Thursday, May 27, 2010

Replace words in File (Python)

#batch renamer for contig and genBank Submission
#written by ananta acharya, PBGG, UGA
#May 28, 2010
#This program reads a .csv or .txt file with names to be replaced in each line separated with comma, for example
#oldname, newname
#oldname2, newname2
#Then it replaces the oldnames in provided ace file with newnames
#to start, u should give path of the acefile and replace file
#It reports the number of lines that were replaced
import os.path
import os
def OKtoRead(inputfile):
    """Checks whether the input file is readable"""
    
    if not os.path.exists(inputfile):
        print "File does not Exist"
        return False
        
    elif not os.path.isfile(inputfile):
        print "Is not a file"
        return False
    return True
def OKtoWrite(outputfile):
    """Checks whether the input file is writable"""
 
    if not os.path.exists(os.path.dirname(outputfile)):
        print "Path Does Not Exist"
        return False
        
    elif os.path.isdir(outputfile):
        print "Is not a file but folder"
        return False
    elif os.path.exists(outputfile):
        print "File already exists, Can not Overwite or Merge"
        return False
    else:
        return True
    
    
def makeDict(txtFile):
    
    if OKtoRead(txtFile):
        txtFile=open(txtFile)
        renameDict={}
        for line in txtFile:
            aLine=line.strip() 
           
            sets=aLine.split(",")
            
            if len(aLine)!=0:
                
                renameDict[sets[0]]=sets[1]
                
             
    txtFile.close()
    return renameDict
def replaceNames(renameDict, aceFile):
    aceFileNew=os.path.split(aceFile)[0]+"/renamed"+os.path.split(aceFile)[1]
    
    #if os.path.exists(aceFileNew):
     #   os.remove(aceFileNew)
    if OKtoRead(aceFile):
        aceFile=open(aceFile,"r")
        newFile=open(aceFileNew, "a")
        renameCount=0
        lineCount=0
        for line in aceFile:
            lineCount+=1
            for key, val in renameDict.iteritems():
                if key in line:
                    eachCount=line.count(key)
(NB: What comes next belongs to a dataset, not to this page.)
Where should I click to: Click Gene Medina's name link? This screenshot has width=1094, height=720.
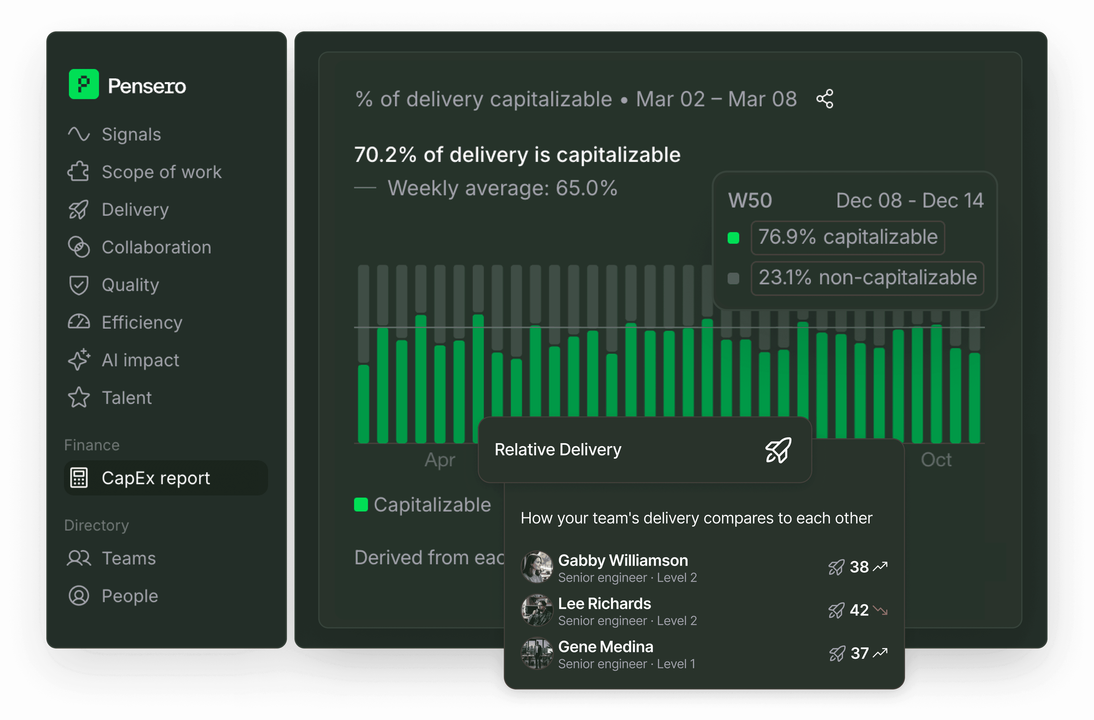(x=605, y=646)
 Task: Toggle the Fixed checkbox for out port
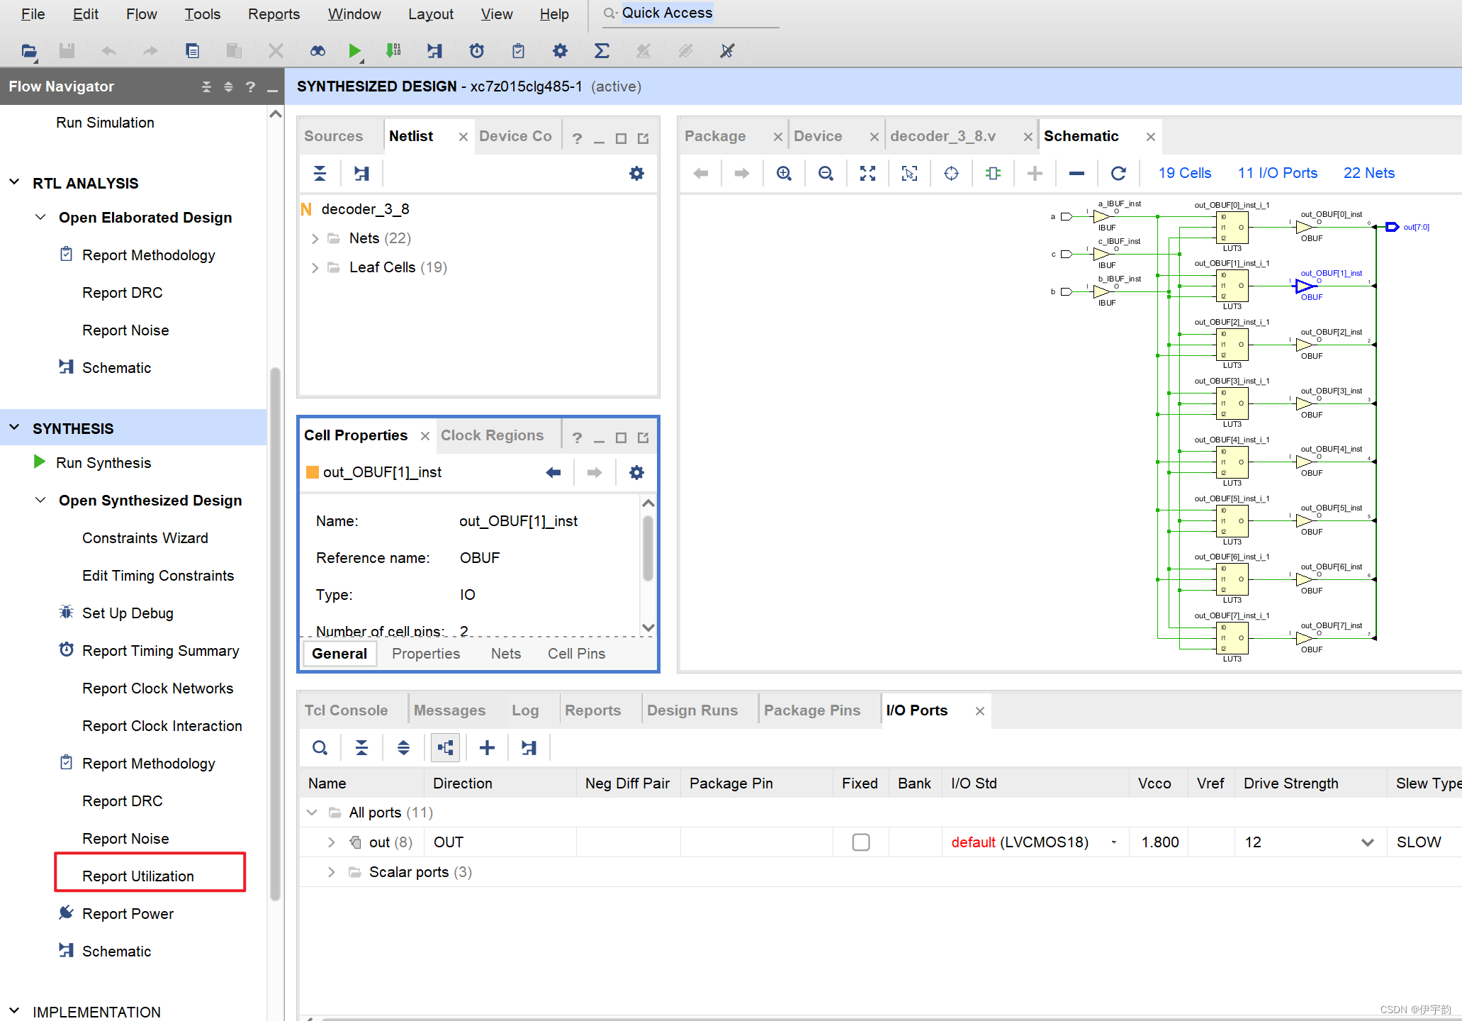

                    renameCount+=1
                    newline=line.replace(key, val)
                    print "renaming in line %s, %s items found to replace" %(lineCount, eachCount)
                    break
                else:
                    newline=line        
            newFile.write(newline)
            
    aceFile.close()
    newFile.close()
    print "number of replaced line=%s" %renameCount
    print "File written in %s" %aceFileNew
        
def main():
    aceFile=raw_input("File location for .ace: (give full location, or relative starting ../: ")    
    while not OKtoRead(aceFile):
        aceFile=raw_input("File location for .ace: (give full location, or relative starting ../: ")
    renameFile=raw_input("File location for replacement , formatted as .txt or .csv , names separated with comma in each line: (give full location, or relative starting ../: ")    
    while not OKtoRead(renameFile):
        renameFile=raw_input("File location for replacement , formatted as .txt or .csv , names separated with comma in each line: (give full location, or relative starting ../: ")
    
    dictt=makeDict(renameFile)
    replaceNames(dictt,aceFile)
main()